Blog · November 21, 2017

The Hard Work of Being Hopeful

Society as a whole is filled with nice people. I met a ton of these kind people, whose heart is filled with kindness and generosity. But I don’t live in a bubble. I know some people are cruel. I know there is hate in this world. I know there is racism, bigotry, prejudice, misogyny, homophobia and discrimination. And while I encountered this cruelty in my life before my children were born-and stillborn, I just didn’t know how real it was until I became a special-needs mom. I am a little weary taking Nicky anywhere with me-a simple trip to Target can be filled with long stares, ugly looks and whispers. It’s unconscionable, but that’s how it is. This is why I am so very thankful for the people that are kind to us, we really need it.

No, special need parents didn’t ask for this. Neither did we. Like most in our shoes, We’ve been through the “Why Us” debate numerous times and there is no answer – it wasn’t our fault and it wasn’t yours either. It just is. Perhaps harder is the adjustment period, which, depending on the circumstances, can last a few weeks or forever, as some conditions are degenerative, like my son’s. When you become a part of this community, you do not receive a welcome gift, a guidebook, or a neat list of do’s and don’ts, you’re shoved into a new world without a map. It’s easy to get lost, easy to not know where to go or what to do. Finding your way around can be daunting.

The hardest part for me to deal with is the grief. Parents in the medically fragile world are very familiar with it. Not only we grieve the loss of our dreams, milestones, experiences or the future, but also the loss of our these things for our children. It’s a double-edge sword. Some of us know that our children have a very real possibility of leaving this world sooner rather than later. We know we will outlive them. Having hope for a good outcome on a trial or anything to even slightly improve the health of our children becomes a way of living.

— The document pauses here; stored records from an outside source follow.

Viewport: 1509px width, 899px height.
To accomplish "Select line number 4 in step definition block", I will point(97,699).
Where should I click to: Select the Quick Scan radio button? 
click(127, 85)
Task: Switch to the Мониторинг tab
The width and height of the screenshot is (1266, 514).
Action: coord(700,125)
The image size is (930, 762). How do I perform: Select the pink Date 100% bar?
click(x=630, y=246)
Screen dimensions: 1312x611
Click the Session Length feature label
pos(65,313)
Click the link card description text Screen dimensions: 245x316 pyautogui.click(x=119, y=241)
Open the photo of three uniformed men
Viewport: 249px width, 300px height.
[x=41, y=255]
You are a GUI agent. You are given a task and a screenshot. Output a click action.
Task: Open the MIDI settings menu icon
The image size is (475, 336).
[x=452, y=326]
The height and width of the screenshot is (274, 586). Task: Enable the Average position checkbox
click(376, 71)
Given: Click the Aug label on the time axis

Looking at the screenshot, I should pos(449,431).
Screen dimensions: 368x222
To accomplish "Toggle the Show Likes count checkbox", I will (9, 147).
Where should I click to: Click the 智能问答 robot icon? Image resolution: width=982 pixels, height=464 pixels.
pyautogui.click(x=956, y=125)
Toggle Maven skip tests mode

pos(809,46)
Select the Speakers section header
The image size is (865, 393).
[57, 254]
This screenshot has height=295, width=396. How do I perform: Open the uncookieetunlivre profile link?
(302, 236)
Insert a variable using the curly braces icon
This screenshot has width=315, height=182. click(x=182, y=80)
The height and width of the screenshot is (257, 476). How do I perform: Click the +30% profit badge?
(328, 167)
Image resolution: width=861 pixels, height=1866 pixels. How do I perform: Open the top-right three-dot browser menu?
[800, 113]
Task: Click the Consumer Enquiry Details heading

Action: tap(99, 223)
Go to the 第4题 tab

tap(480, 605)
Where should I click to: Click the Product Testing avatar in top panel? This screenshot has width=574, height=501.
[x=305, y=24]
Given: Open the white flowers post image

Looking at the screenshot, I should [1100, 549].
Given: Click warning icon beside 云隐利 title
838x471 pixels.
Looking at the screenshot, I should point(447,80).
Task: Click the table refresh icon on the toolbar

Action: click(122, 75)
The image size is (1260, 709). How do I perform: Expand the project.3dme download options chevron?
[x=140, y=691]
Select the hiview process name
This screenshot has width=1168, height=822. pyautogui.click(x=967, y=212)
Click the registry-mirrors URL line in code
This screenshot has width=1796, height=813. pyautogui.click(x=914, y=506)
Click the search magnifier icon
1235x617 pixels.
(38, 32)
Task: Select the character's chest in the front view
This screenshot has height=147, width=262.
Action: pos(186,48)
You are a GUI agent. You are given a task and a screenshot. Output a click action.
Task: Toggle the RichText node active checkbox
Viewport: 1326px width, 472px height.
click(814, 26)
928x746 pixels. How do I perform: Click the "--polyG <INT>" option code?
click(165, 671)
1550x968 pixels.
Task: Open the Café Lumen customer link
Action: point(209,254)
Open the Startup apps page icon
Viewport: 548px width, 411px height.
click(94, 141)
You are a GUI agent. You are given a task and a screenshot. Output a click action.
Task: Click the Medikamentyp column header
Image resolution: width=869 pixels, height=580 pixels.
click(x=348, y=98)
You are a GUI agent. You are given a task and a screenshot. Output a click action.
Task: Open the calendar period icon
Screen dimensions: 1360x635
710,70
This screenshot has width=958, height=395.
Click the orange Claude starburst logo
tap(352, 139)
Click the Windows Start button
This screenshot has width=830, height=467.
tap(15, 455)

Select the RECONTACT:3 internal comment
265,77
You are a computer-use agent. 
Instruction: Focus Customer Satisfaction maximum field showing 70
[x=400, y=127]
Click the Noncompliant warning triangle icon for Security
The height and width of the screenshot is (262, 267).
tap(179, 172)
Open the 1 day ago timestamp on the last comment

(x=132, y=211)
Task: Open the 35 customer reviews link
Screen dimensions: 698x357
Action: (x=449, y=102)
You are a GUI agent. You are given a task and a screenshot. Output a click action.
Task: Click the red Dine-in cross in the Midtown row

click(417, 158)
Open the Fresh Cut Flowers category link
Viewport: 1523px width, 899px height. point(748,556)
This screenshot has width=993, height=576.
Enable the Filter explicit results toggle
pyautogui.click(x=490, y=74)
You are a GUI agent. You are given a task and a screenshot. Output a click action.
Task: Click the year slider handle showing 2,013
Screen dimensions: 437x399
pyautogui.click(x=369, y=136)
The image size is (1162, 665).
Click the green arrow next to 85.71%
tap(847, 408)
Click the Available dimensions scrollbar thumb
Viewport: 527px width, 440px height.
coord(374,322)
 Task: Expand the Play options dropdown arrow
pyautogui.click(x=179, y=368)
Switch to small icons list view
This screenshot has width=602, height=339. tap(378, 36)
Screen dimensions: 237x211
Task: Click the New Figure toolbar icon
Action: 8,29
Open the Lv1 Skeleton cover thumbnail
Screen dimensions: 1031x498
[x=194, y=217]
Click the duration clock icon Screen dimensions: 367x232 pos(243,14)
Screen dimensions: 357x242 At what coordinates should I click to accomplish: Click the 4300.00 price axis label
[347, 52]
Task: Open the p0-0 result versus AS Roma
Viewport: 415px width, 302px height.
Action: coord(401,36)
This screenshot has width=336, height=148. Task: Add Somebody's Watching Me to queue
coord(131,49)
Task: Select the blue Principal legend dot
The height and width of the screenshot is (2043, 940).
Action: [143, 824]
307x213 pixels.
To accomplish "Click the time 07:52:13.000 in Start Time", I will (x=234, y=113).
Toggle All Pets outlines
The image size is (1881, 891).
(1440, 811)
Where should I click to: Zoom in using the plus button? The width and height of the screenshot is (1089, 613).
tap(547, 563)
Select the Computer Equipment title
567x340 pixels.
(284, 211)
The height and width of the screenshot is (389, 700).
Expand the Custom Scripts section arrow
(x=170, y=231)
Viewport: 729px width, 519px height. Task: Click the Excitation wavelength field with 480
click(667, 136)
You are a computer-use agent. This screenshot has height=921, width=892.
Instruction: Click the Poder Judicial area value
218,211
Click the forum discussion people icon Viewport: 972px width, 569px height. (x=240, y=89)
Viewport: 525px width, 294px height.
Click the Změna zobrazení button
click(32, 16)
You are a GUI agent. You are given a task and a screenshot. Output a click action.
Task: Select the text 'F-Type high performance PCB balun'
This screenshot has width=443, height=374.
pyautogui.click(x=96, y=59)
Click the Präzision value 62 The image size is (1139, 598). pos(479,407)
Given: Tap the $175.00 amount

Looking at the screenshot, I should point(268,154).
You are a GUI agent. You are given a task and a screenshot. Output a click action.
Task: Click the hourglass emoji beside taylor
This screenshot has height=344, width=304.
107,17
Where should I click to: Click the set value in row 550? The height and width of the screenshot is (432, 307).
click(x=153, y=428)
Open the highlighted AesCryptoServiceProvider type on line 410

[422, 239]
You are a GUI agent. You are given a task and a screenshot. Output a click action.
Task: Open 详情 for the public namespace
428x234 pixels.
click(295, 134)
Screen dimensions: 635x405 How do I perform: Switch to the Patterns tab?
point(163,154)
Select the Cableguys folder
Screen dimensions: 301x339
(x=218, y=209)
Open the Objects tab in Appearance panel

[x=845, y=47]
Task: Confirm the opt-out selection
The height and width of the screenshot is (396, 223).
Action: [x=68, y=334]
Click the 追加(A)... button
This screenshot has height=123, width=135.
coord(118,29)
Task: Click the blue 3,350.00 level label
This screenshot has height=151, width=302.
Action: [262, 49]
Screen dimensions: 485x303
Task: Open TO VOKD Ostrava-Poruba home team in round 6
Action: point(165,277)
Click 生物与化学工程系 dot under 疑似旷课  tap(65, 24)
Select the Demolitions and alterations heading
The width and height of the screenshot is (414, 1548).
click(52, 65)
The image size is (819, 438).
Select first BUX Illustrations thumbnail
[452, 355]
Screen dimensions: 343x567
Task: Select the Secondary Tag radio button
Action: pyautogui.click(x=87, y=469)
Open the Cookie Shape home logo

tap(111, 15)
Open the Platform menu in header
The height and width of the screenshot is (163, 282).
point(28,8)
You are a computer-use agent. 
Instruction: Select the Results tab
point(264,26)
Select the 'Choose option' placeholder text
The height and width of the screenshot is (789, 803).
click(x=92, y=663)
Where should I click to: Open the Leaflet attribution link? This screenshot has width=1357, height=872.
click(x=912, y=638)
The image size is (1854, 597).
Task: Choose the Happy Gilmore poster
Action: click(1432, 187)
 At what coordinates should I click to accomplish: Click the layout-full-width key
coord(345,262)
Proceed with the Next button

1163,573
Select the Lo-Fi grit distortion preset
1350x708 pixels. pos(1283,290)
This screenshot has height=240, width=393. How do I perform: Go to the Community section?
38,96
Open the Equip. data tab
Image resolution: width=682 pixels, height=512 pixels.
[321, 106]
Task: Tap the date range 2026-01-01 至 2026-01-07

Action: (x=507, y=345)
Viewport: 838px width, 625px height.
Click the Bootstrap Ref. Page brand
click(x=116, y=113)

Because of this, being hopeful becomes a priority in our life; what other people think of us, becomes less important. When we focus on the people we love and who love us, the other stuff seems to fade into the background. If I am an advocate for Epidermolysis Bullosa is because I know my voice can be loud if I am able to speak, but I must remain hopeful.  This is why I shy away from the EB support groups at large, I cannot function as a human being with hope when I feel death is at my door everywhere I turn. I need to stay hopeful for Nicky, and at times when I receive the devastating news of another death in our community I feel as if I have no hope at all. I do not know how long I will get to keep my Nicky, or Connor for that matter, I know firsthand how precious their lives are. Right now, even thinking about living without my Nicky is a life I cannot fathom.

On top of it all, I have to constantly see on the news that healthcare is indeed a privilege in this country. The “I’ve got mine, so screw you,” belief has been oozing from the American right wing for decades, but pushing legislation that will immediately hurt the most vulnerable among us is horrifying. Just today I ran across an article stating the following:

The House of Representatives voted 227-205 last week to repeal the Orphan Drug Tax Credit as part of a U.S. tax reform package. Without the Orphan Drug Tax Credit, new therapies for rare disease patients could tumble by more than a third. 

It’s as if they are saying: “Hey, my kid is healthy, so screw yours”!!

In the end, all I want to say is this:

I am the mother to a child who has a rare medical condition. I am not the only one. I am one of many. EB scares the hell out of me. But I am also the mother to a child who makes me laugh and loves my hugs and kisses. Please pray for the families living through hell. Pray for a cure, pray for strength. Pray for the moms who had to bury their children. Spread the word about EB. We need a cure, NOW!! PLEASE, PLEASE, VOTE to help us, not to kill us.